Gezien bovengenoemde politieke ophef van een jaar of vijf, zes geleden is het interessant te weten hoe het dan per wethouder straks zit (aannemende dat de gemeenteraad ermee instemt). Dit is wat formateur Zagt me vertelde. Alette Zandbergen wordt fulltimer (1 fte), Stan Poels eveneens. Els Kruijt wordt parttimer voor 0,9 fte en Gert Zagt parttimer voor 0,8 fte.
Verrekenen of niet
Voor de werkelijke werktijd van wethouders heeft dat niet of nauwelijks betekenis. In de praktijk zijn ook parttime wethouders in Nederland meer dan fulltime in de weer. Wel zijn genoemde gegevens van belang voor het wel of niet verrekenen van de wedde van wethouders met eventuele neveninkomsten. Zandbergen en Poels moeten straks een stukje van hun wedde (plus later eventueel wachtgeld) inleveren indien ze neveninkomsten zouden hebben, Kruijt en Zagt hoeven in geval van neveninkomsten niets in te leveren.
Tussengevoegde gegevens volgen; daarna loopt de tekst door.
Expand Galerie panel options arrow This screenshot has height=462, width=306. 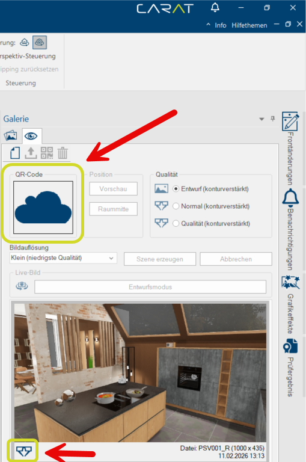(262, 119)
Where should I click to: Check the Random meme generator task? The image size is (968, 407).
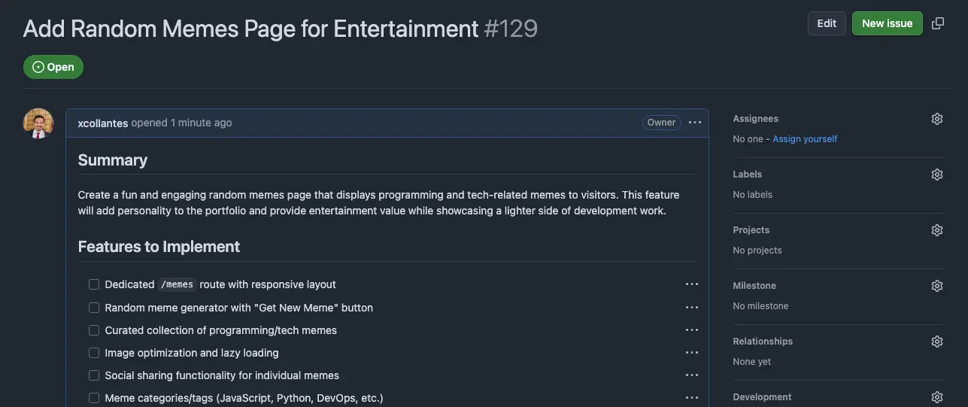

In de Wijdemeerse Webkrant is een dossiertje te vinden over de commotie die in 2016 ontstond over de tussentijdse part-time aanstelling van 95% van ex-wethouder Gert Zagt. Een wijziging die volgens de Gemeentewet een compleet raadsvoorstel vereiste, maar die er in Wijdemeren met een summier briefje tussendoor werd gerommeld.
Afgezien van de formele kant is het ook gerechtvaardigd om vraagtekens te zetten bij part-time als dat vrijwel een volle baan benadert, een standpunt dat de VVD indertijd innam. Dan wordt de indruk gewekt dat er slechts gebruik gemaakt wordt van het financiële voordeel van die regeling, terwijl er full-time gewerkt wordt.
In de Kamer gaf de minister indertijd aan dat de geest van de regeling in de Gemeentewet echt part-time, pakweg 25-75%, beoogt.